Reflecting the values of the Victorian age which had just passed, there were three pools each with its own entrance from the street.
The size and quality of facilities reflected the status of these three classes, too. Part of the reason for the overspend was the decision to bore a well and install filters rather than rely on the sometimes murky mains water supply.
This clean water was pumped into the First Class Males' pool from where it flowed through the Second Class Males' and finally on to the Women's where it may have lost some of its advantages over the mains supply.

These were no simple swimming baths: the building also housed 64 wash baths, a Turkish Bath, a Russian Bath, clubhouse, boilers, calorifiers and a four-bedroom flat for the Superintendent of Baths.
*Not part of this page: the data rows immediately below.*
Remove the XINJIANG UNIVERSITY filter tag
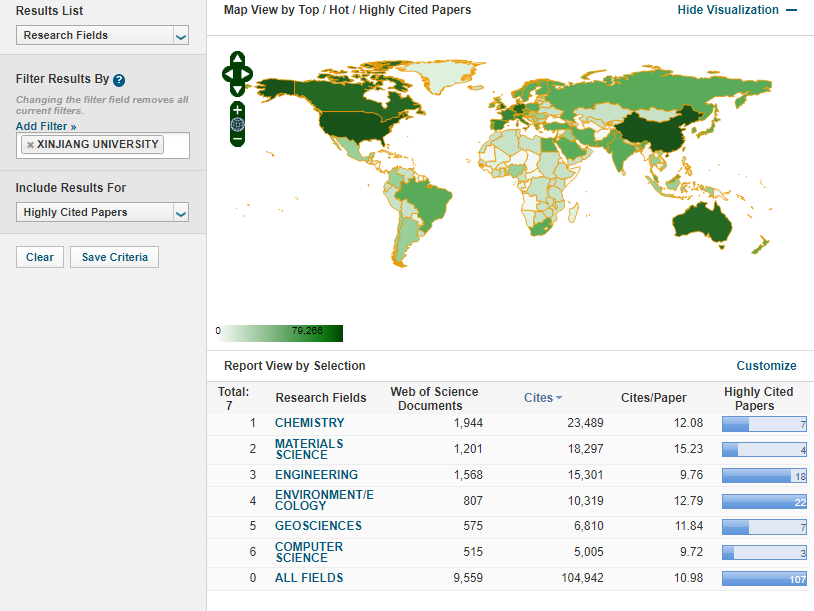The height and width of the screenshot is (611, 814). [x=30, y=145]
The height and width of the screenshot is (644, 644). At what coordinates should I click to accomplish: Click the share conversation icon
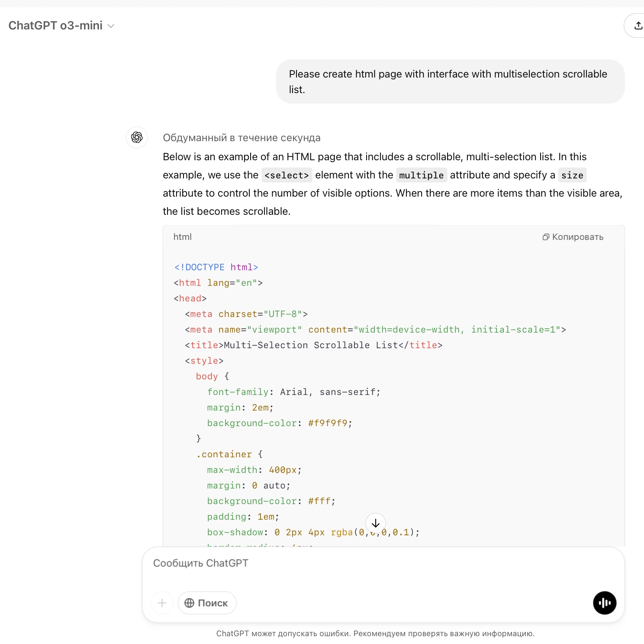tap(638, 26)
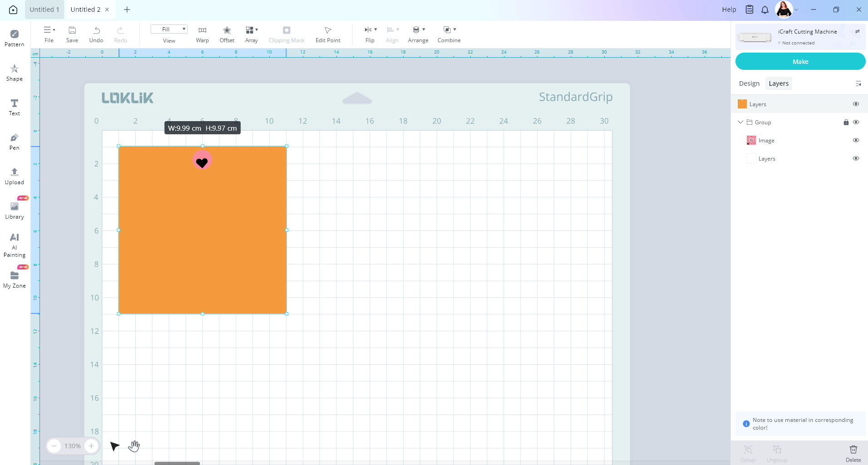Select the Pen drawing tool
The image size is (868, 465).
15,142
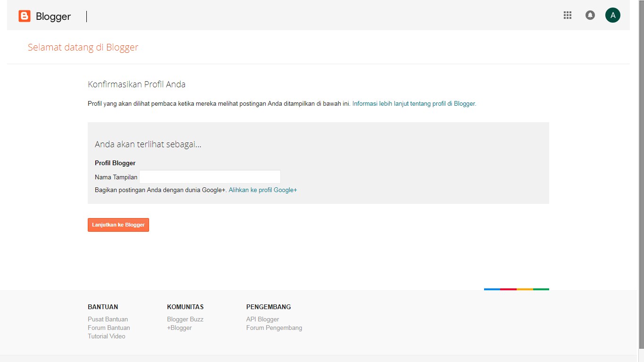Click the Blogger wordmark text in header
The image size is (644, 362).
pyautogui.click(x=53, y=17)
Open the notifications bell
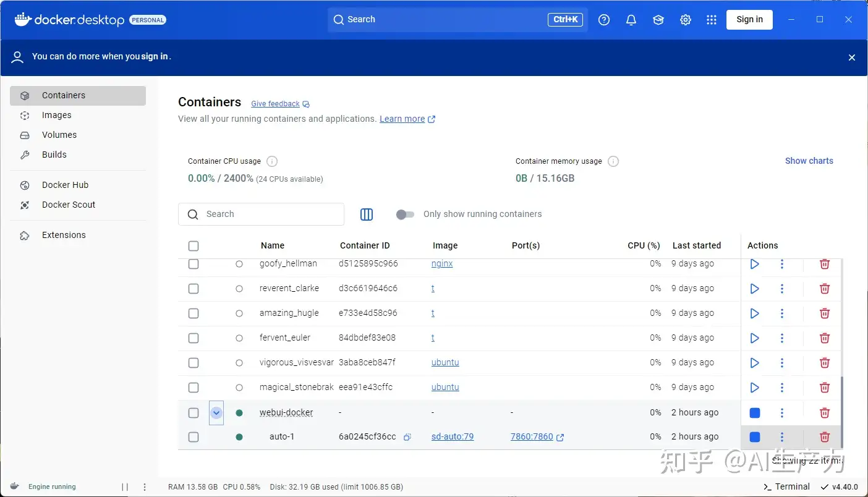Image resolution: width=868 pixels, height=497 pixels. coord(631,20)
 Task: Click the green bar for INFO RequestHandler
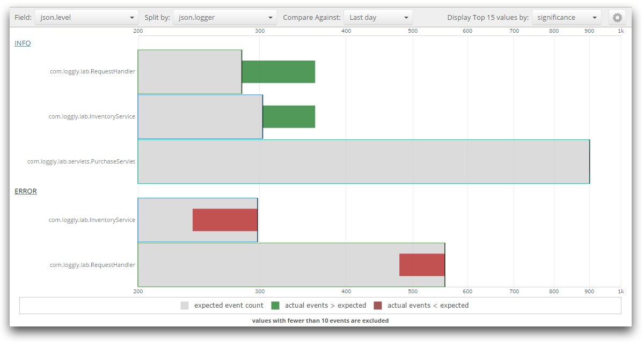coord(278,72)
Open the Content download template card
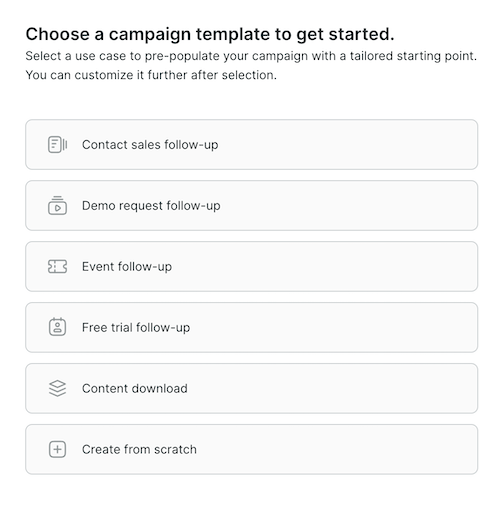The image size is (500, 505). pyautogui.click(x=252, y=388)
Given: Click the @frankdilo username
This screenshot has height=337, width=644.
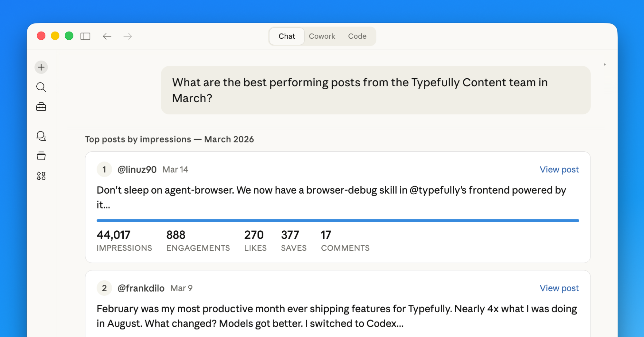Looking at the screenshot, I should 141,288.

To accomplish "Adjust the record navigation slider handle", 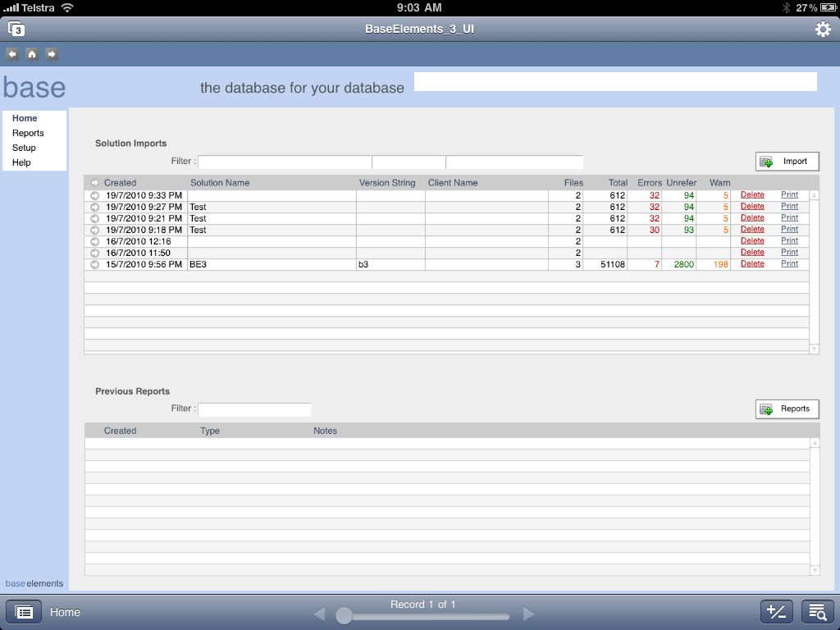I will (345, 616).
In 1952 Victoria Baths installed the first Aeratone therapeutic bathing unit. Invented by a Scot, William Oliver, this was not for the faint-hearted as you sat in a metal tank of water whilst air was forced through vigorously.
The quality and abundance of the facilities are testament to the standing of these baths when they were built and for most of the 20th century but these windows in the First Class Males clubroom are one of the most remarkable features.

Sunday, 14 November 2010

The Unknown Soldier
Every year we observe two minutes' silence to think of those who died fighting for their country. All over the country people gather at war memorials commemorating the local losses but just as poignant are the services to the Unknown Warrior. As far back as I can remember there has been an Unknown Warrior: but how and when did this term come to be? When I was cycling in France some years ago (where every village also has a war memorial) I often came across small war cemeteries tucked away in clearings in woods, or alongside a farm outbuilding. These sometimes comprised as few as 20 graves of men who had fallen in that place and who had been buried where they fell. I found them more moving than the large cemeteries at Etaples and elsewhere.
The idea for a national monument to commemorate all those who die in battle was first porpoised by an army chaplain, Rev. David Railton to the Dean of Westminster Abbey. In order to ensure that the identity of the body to be interred in Westminster was truly unknown a selection was made from four bodies draped in Union Flags at a chapel in St. Pol, Arras, France. The battlefield from which the bodies had come was not known by the person who made the selection. This was done on 7th November, 1920. The next day the body, now in a simple coffin, was transferred under armed guard to Boulogne where it was guarded overnight by the French 8th Infantry. On the morning of November 9 the coffin was placed inside a casket made from oak trees from Hampton Court. This was banded with iron and crusader's sword from the royal collection was placed on top of the casket along with an iron shield inscribed
A British Warrior who fell in the Great War 1914-1918 for King and Country
The bier was drawn by six black horses through Boulogne accompanied by a guard of honour provided by French troops whilst The Last Post was played by the trumpets and bugles of the French Cavalry. All the church bells in Boulogne were tolled and the casket was piped aboard the destroyer HMS Verdun and escorted to Dover by six battleships. On arrival at Dover a 19 gun Field Marshall's Salute was fired.
On November 11th a gun carriage of the Royal Horse Artillery carried the casket to Sir Edwin Lutyen's recently completed Cenotaph in Whitehall via The Mall. From the Cenotaph the cortege proceeded to Westminster Abbey followed by George V and other dignitaries. The route was flanked by 100 holders of the Victoria Cross and the guard of honour was proved by 100 women who had lost their husbands and all their sons in the war.
The coffin was buried in soil brought from each of the main battlefields and covered with silk. Some time later a black marble slab was placed over the tomb. It was inscribed with brass melted down from ammunition:
Beneath this stone rests the body of a British Warrior, Unknown by name or rank,brought from France to lie am on the most illustrious of the land.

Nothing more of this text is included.